Die SPD-Spitze hat sich in diesen Tagen selbst überrascht: Sie kann noch mutig sein.

Der Mut der Genossen bestand darin, dass sie im Streit um den Verfassungsschutzpräsidenten Hans-Georg Maaßen bereit waren, für ihre Position ("muss gehen") bei miserablen Umfragewerten den Fortbestand der großen Koalition zu riskieren. Zwar musste die Parteispitze zu diesem Mut vom Juso-Chef Kevin Kühnert ein wenig getragen werden. Da aber Mut qua Natur eher jugendlich ist, schadet das nicht weiter. Beim Wähler bleibt hängen: Plötzlich hat die SPD eine klare Haltung. Und zwei Prozent mehr in den Umfragen.

Maaßen musste gehen, und auch wenn Horst Seehofer ihn umgehend zum Staatssekretär ernannte, haben die Sozialdemokraten ihr wichtigstes Ziel erreicht. Sie haben den Verfassungsschutz von einem Präsidenten erlöst, den sie für untragbar halten. Mutig zu sein hat sich gelohnt.

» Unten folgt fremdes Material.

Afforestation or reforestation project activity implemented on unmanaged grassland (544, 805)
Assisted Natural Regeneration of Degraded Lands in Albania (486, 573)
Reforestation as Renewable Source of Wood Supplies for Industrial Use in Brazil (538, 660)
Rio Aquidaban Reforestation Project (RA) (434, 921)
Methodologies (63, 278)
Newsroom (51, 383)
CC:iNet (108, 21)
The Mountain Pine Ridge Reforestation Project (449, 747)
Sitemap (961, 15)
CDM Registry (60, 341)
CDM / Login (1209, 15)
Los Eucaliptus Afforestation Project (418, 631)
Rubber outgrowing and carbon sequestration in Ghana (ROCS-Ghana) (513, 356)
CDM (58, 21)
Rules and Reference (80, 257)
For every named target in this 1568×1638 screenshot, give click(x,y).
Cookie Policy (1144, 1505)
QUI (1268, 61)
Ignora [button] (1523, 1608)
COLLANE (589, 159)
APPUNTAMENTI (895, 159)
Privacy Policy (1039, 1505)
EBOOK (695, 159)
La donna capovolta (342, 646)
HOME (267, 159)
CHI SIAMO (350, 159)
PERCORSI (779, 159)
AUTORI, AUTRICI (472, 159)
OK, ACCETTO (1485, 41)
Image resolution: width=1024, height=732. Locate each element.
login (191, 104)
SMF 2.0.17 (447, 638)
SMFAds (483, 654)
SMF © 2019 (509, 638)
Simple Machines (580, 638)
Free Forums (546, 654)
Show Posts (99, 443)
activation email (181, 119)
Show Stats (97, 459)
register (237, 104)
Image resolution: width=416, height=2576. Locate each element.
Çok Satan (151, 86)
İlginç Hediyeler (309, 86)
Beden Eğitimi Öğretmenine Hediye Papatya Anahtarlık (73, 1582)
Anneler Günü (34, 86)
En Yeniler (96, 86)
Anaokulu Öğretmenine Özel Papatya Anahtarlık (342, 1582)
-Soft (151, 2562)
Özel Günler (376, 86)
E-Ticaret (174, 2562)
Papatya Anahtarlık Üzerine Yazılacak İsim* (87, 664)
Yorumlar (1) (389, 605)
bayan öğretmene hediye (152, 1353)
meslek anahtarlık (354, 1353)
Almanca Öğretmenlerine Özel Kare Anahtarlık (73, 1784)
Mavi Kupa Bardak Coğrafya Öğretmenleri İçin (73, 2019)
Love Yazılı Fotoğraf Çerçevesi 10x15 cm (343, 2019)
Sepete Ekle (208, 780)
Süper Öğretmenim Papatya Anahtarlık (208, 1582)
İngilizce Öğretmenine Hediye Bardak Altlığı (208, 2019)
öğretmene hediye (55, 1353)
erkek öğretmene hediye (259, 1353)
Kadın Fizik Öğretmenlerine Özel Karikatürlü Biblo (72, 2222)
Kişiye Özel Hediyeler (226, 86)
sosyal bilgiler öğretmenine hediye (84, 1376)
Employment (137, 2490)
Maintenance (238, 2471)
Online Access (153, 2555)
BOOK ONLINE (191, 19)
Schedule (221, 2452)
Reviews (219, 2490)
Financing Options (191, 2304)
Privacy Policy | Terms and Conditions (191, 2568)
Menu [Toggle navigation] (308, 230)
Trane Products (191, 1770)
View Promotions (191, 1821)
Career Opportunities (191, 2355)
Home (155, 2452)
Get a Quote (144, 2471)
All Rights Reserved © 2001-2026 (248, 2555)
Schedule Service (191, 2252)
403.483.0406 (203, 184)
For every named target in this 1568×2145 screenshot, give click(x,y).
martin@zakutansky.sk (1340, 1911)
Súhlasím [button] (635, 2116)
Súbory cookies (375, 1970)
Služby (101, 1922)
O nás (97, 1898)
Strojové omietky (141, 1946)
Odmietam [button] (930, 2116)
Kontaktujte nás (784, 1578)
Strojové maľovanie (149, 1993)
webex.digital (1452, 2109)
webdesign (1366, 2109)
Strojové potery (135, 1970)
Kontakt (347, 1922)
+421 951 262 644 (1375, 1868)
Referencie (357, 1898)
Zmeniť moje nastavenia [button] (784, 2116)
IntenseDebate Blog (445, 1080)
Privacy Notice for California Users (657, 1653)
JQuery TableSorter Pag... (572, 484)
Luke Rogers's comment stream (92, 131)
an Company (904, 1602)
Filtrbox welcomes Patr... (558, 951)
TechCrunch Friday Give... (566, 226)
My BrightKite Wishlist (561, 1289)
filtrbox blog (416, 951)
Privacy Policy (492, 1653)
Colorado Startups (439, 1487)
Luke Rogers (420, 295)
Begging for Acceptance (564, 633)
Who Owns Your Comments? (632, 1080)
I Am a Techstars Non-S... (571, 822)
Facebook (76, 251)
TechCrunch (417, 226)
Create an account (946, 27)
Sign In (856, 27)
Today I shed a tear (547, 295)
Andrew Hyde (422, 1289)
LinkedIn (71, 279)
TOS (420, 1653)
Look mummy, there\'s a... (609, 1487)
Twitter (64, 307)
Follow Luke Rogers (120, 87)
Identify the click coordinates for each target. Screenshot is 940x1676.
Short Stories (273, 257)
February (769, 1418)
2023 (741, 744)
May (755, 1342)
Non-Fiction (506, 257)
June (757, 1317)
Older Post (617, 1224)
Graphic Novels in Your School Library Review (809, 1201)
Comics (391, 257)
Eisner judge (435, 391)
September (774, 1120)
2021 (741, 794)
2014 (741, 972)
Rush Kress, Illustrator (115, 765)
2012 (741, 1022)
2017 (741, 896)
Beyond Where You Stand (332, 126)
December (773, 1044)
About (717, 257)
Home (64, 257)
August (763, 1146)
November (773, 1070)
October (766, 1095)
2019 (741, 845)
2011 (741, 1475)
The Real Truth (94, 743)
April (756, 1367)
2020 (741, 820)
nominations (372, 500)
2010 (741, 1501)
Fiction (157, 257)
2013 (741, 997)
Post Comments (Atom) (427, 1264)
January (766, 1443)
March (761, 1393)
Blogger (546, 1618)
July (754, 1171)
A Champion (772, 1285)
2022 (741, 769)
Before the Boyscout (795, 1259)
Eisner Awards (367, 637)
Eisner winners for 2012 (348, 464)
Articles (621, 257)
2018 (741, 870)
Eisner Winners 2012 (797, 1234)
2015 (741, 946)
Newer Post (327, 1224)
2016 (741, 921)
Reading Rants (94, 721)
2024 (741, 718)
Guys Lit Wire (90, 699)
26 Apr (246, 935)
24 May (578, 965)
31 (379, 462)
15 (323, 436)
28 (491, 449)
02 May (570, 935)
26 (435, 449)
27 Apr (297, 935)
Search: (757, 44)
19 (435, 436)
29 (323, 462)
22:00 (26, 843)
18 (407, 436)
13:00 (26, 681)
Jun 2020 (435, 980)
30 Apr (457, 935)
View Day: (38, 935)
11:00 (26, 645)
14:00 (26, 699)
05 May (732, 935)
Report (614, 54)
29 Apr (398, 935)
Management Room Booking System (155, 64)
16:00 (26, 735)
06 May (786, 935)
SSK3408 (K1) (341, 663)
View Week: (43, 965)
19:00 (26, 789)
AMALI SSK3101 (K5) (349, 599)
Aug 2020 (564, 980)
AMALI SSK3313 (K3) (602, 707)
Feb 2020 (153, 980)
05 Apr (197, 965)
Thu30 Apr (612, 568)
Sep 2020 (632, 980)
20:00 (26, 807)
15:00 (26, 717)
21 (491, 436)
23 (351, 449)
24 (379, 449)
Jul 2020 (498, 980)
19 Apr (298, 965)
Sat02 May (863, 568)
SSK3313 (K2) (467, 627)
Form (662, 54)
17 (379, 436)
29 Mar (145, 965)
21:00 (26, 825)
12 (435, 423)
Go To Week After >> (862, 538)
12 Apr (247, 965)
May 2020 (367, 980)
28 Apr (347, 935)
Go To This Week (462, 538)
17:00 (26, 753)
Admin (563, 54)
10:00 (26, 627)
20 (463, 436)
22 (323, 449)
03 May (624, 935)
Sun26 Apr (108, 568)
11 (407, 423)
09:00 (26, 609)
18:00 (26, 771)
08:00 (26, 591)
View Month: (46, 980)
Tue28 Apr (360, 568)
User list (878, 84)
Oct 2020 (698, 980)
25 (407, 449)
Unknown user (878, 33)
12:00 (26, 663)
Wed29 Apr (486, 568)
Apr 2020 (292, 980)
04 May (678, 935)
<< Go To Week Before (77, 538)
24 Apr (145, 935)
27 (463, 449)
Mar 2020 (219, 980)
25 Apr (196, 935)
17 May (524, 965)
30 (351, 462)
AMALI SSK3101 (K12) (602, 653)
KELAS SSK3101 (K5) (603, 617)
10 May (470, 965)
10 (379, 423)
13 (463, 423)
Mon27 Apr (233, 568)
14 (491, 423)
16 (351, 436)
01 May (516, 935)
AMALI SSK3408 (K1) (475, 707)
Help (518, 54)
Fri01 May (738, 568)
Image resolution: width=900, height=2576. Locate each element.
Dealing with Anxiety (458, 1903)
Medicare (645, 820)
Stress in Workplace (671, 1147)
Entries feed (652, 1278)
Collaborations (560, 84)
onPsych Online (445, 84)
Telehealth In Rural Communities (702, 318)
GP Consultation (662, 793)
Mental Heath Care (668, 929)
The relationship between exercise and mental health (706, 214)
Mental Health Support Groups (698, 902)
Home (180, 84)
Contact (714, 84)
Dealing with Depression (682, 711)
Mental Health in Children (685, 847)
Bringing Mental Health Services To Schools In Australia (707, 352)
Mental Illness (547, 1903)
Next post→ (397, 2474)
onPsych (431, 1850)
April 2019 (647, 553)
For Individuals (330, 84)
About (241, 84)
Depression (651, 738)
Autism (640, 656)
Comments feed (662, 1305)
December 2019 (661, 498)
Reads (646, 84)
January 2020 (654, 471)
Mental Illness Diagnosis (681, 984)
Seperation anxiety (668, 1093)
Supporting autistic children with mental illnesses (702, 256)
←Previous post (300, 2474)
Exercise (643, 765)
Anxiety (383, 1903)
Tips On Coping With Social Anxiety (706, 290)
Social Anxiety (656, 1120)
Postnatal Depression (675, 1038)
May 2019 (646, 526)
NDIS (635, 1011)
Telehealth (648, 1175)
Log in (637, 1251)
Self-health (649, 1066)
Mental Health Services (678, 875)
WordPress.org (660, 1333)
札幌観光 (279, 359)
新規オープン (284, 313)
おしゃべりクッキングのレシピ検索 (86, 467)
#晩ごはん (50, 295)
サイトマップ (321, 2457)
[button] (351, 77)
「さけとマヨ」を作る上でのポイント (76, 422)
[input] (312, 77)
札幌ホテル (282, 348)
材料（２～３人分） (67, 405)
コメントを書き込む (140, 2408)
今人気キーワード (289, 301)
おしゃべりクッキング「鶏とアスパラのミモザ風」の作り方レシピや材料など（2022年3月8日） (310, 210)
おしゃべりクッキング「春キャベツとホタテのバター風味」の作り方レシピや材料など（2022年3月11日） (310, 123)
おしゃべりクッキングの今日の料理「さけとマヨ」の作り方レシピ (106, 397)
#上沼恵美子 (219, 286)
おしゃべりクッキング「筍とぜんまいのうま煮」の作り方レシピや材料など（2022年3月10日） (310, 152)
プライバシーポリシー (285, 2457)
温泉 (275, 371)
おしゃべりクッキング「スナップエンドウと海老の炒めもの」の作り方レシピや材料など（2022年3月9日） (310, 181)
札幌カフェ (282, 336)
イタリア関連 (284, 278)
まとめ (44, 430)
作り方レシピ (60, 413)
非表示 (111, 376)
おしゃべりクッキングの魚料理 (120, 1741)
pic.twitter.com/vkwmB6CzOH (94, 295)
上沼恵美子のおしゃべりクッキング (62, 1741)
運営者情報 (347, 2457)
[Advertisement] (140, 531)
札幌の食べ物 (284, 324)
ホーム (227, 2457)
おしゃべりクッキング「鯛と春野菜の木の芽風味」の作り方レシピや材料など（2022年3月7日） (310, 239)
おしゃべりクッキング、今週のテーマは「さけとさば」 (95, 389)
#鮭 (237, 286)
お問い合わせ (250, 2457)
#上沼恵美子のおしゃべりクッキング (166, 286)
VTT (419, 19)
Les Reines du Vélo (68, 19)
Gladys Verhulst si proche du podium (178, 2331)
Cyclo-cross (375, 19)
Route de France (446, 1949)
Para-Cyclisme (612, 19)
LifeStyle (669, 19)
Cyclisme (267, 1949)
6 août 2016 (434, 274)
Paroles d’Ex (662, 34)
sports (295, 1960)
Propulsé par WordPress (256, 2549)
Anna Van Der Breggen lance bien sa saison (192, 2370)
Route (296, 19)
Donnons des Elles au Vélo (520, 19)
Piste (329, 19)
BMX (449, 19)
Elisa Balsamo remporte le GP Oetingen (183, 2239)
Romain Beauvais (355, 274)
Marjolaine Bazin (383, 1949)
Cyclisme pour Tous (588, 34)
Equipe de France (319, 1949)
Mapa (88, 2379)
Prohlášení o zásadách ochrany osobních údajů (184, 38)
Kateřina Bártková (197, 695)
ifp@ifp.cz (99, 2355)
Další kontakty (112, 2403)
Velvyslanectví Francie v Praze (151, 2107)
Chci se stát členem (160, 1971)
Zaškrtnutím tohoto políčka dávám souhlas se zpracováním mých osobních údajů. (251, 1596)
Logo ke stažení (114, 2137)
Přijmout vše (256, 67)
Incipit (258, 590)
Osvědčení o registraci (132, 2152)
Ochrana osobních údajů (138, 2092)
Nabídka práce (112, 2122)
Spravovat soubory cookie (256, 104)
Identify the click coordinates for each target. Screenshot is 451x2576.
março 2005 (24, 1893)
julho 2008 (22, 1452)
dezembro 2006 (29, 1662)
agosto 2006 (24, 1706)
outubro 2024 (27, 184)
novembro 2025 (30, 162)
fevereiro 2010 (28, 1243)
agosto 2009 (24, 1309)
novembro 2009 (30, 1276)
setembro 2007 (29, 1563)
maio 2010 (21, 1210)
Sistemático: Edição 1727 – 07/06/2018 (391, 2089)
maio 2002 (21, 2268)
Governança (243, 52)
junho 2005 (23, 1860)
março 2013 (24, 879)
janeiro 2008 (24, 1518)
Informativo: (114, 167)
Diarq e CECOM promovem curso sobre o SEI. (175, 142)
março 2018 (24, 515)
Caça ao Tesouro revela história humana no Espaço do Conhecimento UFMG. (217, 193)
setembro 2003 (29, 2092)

Die Doppelspitze aus Scholz und Parteichefin Andrea Nahles hatte die SPD mit einer klaren Grundorientierung in die dritte Groko seit 2005 geführt. In einer Welt, in der nationaler Egoismus internationale Kooperation immer mehr verdrängt, in der Deals zwischen autokratischen Führern mehr zählen als multilaterale Verträge, in der die Lager immer schärfer gegeneinander hetzen, sollte die deutsche Sozialdemokratie eine Zuflucht der Ratio verkörpern. Einen Ort, an dem das kühle Denken die wilden Emotionen bricht.

Dummerweise war die Planstelle Vernunft bereits von Angela Merkel besetzt. Und, auch unglücklich, Scholz schaltete just in dem Moment auf "Merkel plus", als die Methode Merkel an ihre Grenzen stieß. Die Politik der kleinen Schritte passt nicht mehr zur Größe der Probleme. Maß und Mitte beruhigen die Leute nicht mehr, sie regen sie auf: Die Sinnstiftung des Normalen ist schwächer als die Verhetzungsmacht der Populisten.

Auf die emotionale Wucht von rechts reagierte die Scholz-SPD scholzhaft: Sie erstarrte in Vernunft. Doch damit ist es nun vorbei. Scholz und Nahles haben mitbekommen, dass Linke, Intellektuelle, überzeugte Europäer sich nach einer starken, aus ihrer Geschichte heraus überzeugenden Kraft sehnen, an die sie ihre Wut, ihre Ängste oder auch ihre Ohnmachtsgefühle andocken können. Allein auf Vernunft zu setzen wäre unvernünftig.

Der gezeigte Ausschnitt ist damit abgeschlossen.